→ GIVEN PROBLEM: Turn the lines below into a JSON list of strings, with one string per line and no blank lines. Leave the pictures out.

──────── EXCERPTED RECORDS ────────

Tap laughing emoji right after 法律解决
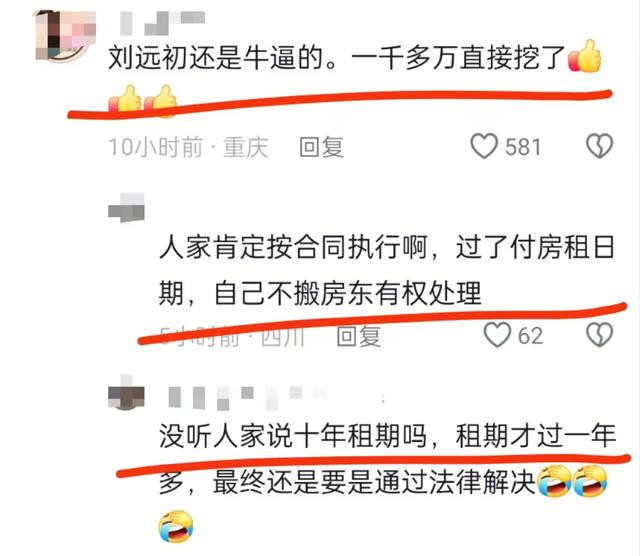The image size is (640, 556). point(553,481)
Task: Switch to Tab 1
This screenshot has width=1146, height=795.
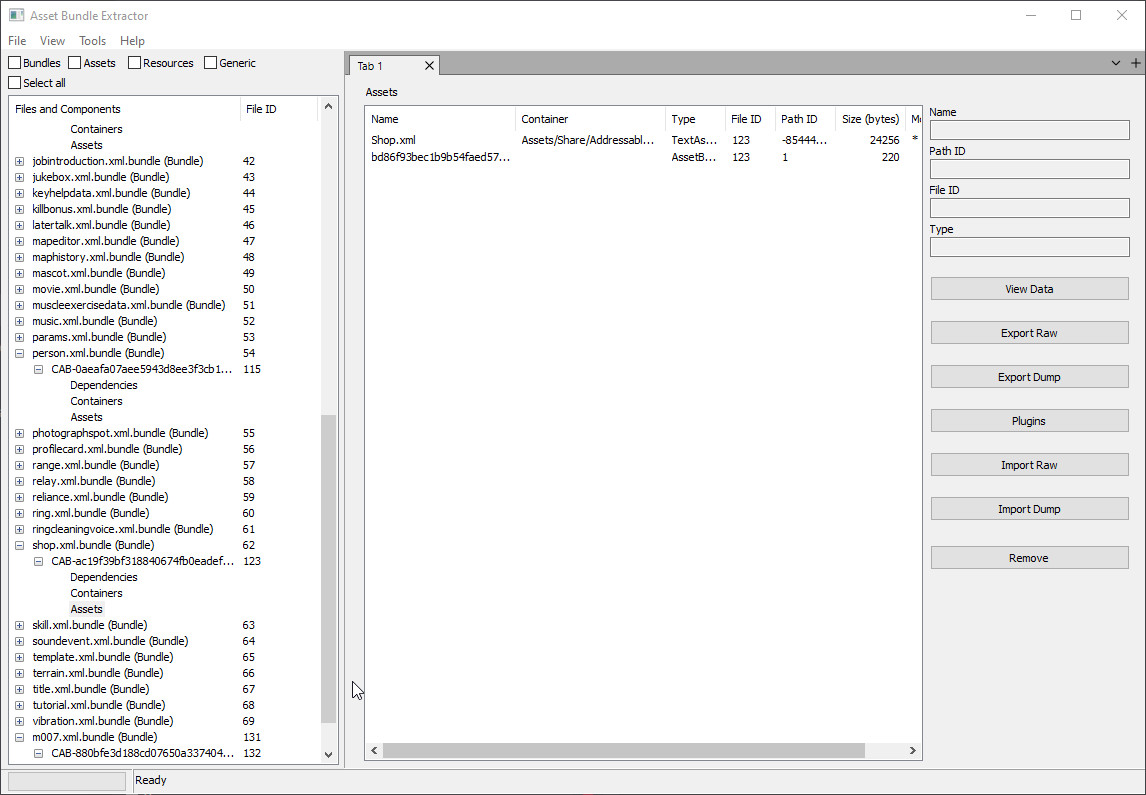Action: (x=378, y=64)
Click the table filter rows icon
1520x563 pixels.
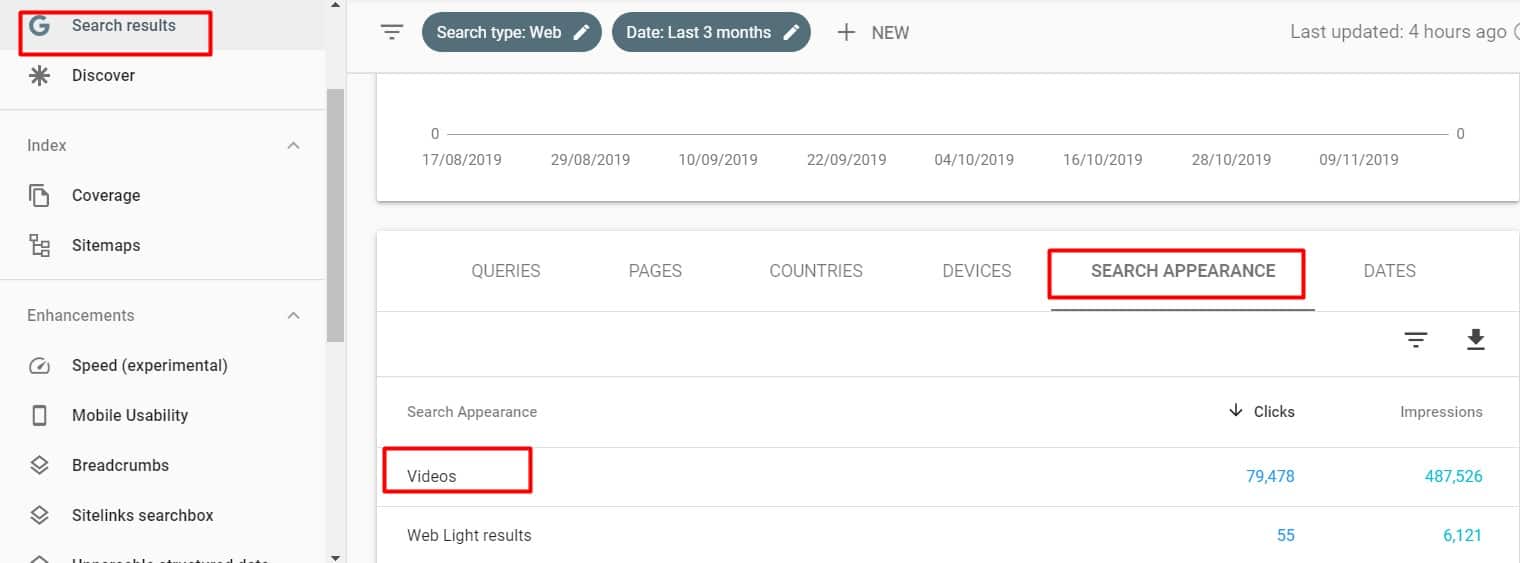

────────

→ THE RESULT:
[
  "Tap laughing emoji right after 法律解决",
  "The image size is (640, 556). point(553,481)",
  "Task: Switch to Tab 1",
  "This screenshot has width=1146, height=795.",
  "Action: (x=378, y=64)",
  "Click the table filter rows icon",
  "1520x563 pixels."
]